**DATA LISTING**
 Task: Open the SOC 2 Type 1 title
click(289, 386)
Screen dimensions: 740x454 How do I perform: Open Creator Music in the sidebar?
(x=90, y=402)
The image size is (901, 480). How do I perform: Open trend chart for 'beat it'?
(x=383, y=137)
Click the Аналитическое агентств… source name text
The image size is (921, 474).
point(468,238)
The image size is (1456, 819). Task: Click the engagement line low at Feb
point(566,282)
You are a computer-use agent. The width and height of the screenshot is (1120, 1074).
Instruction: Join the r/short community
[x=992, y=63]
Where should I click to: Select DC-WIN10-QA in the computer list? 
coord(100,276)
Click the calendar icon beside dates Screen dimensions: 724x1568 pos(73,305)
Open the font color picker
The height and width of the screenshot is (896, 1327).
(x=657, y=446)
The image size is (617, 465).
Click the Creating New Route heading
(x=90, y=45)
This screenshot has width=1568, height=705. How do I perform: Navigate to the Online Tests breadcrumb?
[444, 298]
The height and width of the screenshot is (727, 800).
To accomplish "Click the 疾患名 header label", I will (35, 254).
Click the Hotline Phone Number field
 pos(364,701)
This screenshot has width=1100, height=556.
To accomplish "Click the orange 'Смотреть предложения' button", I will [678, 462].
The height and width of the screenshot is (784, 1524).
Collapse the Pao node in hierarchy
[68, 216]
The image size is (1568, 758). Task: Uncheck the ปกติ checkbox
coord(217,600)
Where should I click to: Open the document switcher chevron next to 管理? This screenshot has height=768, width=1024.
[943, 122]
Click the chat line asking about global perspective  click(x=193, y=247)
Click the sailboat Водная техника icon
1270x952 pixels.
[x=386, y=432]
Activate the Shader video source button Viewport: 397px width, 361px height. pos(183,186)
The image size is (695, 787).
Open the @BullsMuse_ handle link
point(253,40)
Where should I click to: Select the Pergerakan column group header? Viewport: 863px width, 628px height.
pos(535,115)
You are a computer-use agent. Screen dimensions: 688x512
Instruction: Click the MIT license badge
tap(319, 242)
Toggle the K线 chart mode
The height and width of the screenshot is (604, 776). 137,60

**EXERCISE BRIEF**
Reproduce everything from the line containing "Where should I click to: Open" down to the line containing "point(253,40)", both included.

**THE ANSWER**
Where should I click to: Open the document switcher chevron next to 管理? This screenshot has height=768, width=1024.
[943, 122]
Click the chat line asking about global perspective  click(x=193, y=247)
Click the sailboat Водная техника icon
1270x952 pixels.
[x=386, y=432]
Activate the Shader video source button Viewport: 397px width, 361px height. pos(183,186)
The image size is (695, 787).
Open the @BullsMuse_ handle link
point(253,40)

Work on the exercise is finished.